The firm has suffered after losing a milk supply contract with Tesco for 170m litres in August last year. The group had earlier lost a 40m-litre contract with Asda and, despite picking up contracts with Sainsbury's and Morrison's this year totalling 100m litres, it has struggled to recover.
The gloomy news from Dairy Crest accompanied an earlier statement from rival firm Robert Wiseman Dairies that expressed concern over rising derv, plastic and energy costs, mainly linked to soaring oil prices.
"Competition in all sectors of the market is intense and makes recovery of these increased costs uncertain," Wiseman said, adding that these costs had also offset the higher milk selling prices the group had negotiated in March this year.
Wiseman predicted its pre-tax profits would drop £0.5m this year.
The news from both companies highlights the significant pressure Britain's top dairy processors face to secure profit margins.
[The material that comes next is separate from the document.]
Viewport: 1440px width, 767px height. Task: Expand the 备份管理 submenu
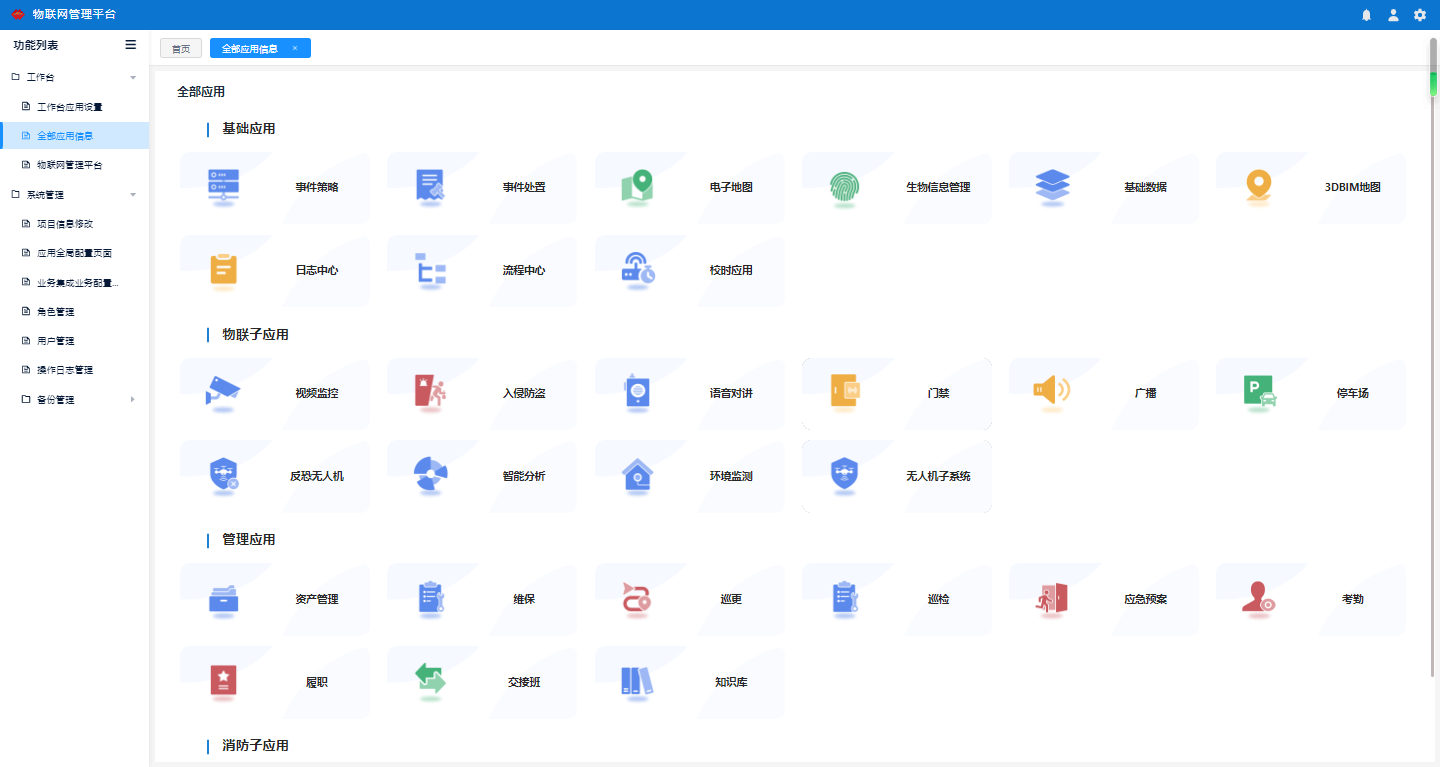point(133,400)
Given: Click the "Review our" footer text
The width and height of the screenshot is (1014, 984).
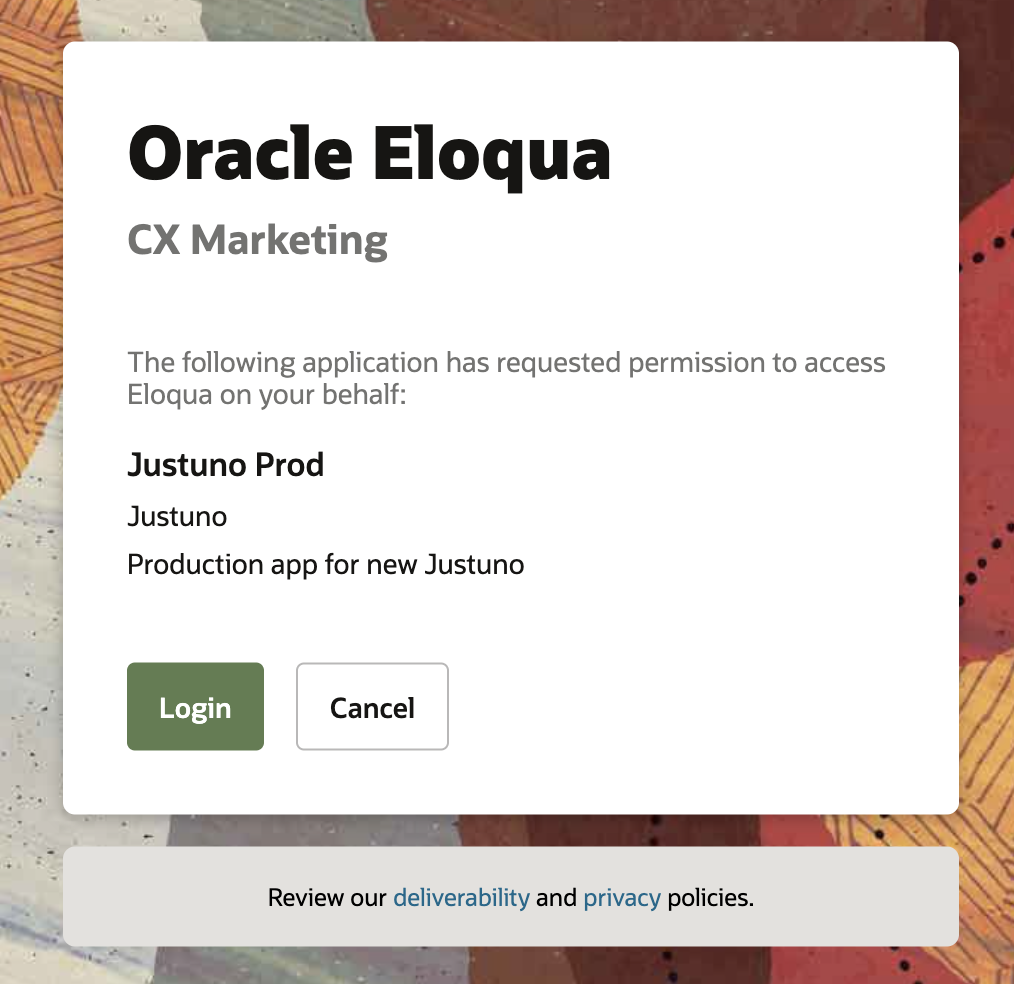Looking at the screenshot, I should [327, 897].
Arla UK, subsidiary of Arla Foods and the other of Britain's top three dairy processors, said in August that rising costs in raw materials and energy, together with aggressive retailer price cuts, would damage profits in 2005.
The firm faces trouble despite doing the best in the past year's milk contract re-shuffle, gaining 120m litres overall and becoming sole milk supplier to Asda.
A report this month by Britain's Milk Development Council revealed that retailer profits for liquid milk have risen by a quarter in 10 years, growing more rapidly since 2003. Processor margins, in comparison, have fallen.
The MDC said dairy products were the second biggest sellers for UK supermarkets, generating sales worth £7.8bn. This shows that dairy has become a big profit earner for retailers.
The pressure has made industry consolidation a hot topic. Dairy Crest snapped up Midlands Co-op Dairies and Starcross Foods in May this year, something expected to produce savings after initial 'swallowing costs'.
There is also some good news for products. The MDC highlights in particular that UK sales for higher value branded milk grew 23 per cent between 2003 and 2004, while branded cheese went up 11 per cent.
Britain's top three processors are benefitting from tapping into this trend, though the MDC warned that the UK's added value sector was still behind that of other European dairy industries.